Había un matrimonio de abuelos que estaban siempre sentados en el mismo banco porque, según ellos, era el único que no estaba sobre ningún muerto. Al parecer ella veía a los espíritus despertarse cuando empezaba a bajar el sol y ninguno se levantaba de ese círculo, sentarse en otro lugar era invadirlos y hacerlos enojar.

Los abuelos habían perdido un hijo y estaban convencidos que eran los únicos que podían calmar esos enojos. A mí la simbiosis de hijo muerto y guardianes de fantasmas me parecía fascinante. A veces me contaban secretos de los espíritus a los que les pedían permiso para hacerlo.

La señora del quiosco que quedaba por la calle Uspallata decía que las víctimas de la fiebre amarilla se habían quedado con ganas de vivir, por eso había que hablarles y llevarles ofrendas, darles atención porque si no pasaban cosas inexplicables.

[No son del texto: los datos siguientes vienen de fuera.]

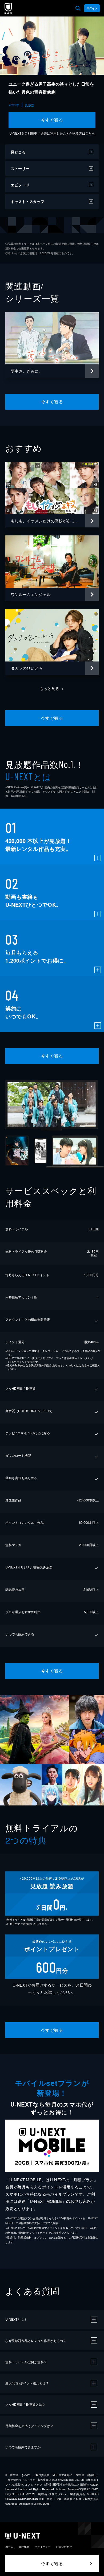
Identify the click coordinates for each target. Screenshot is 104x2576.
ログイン (92, 8)
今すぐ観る (52, 120)
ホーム (9, 2546)
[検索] (78, 8)
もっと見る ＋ (52, 688)
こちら (90, 133)
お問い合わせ (64, 2546)
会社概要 (24, 2546)
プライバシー (43, 2546)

Hace unos días por trabajo estuve en Caseros y Entre Ríos, no pude más que volver a esas manzanas. Hacía 20 años que no las recorría y fue muy movilizante. No queda nada, como si la demolición de la cárcel se hubiera llevado todo y lo que no, seguramente se lo llevó mi adultez. Sentí que mi pasado ahí era más mío que antes, ya no existe a simple vista para nadie.

En el descolorido sureño vi rebotar la añoranza del siglo pasado en el que la identidad de los barrios aportaban tanto a nuestra personalidad. La relación con la ciudad viene de la mano del vínculo que uno tuvo con el lugar donde creció, eso explica a esta neurótica Buenos Aires actual.

Nobleza obliga, al final y por más que no me simpaticen, el pseudo progresismo y el mal planeamiento urbano terminan cumpliéndome el sueño de ser un poco cowboy en pleno cemento.

Al tomar por la calle Juan Carlos Gómez me topé con este mensaje que me trajo de un hondazo al presente: “los travestis son más lindos que las mujeres”, firma un tal Paco. Mensaje simpático por la extravagancia de las casualidades: el firmante lleva el nombre de la revista que leo y humedece mi sequedad. Lo primero que me vino a la mente fueron unas bestias rumanas enfiestadas con travestis. Fue una imagen tan caníbal y adorable que hasta sentí celos de los travestis, así que me la guardé bien en la memoria para alguna noche de insomnio retocarla, sacando a los travestis y metiéndome yo pero no por los celos expresados sino porque me debo a la causa: la bestialidad rumana de PACO, ¿opina como Paco?

Yo no opino como él.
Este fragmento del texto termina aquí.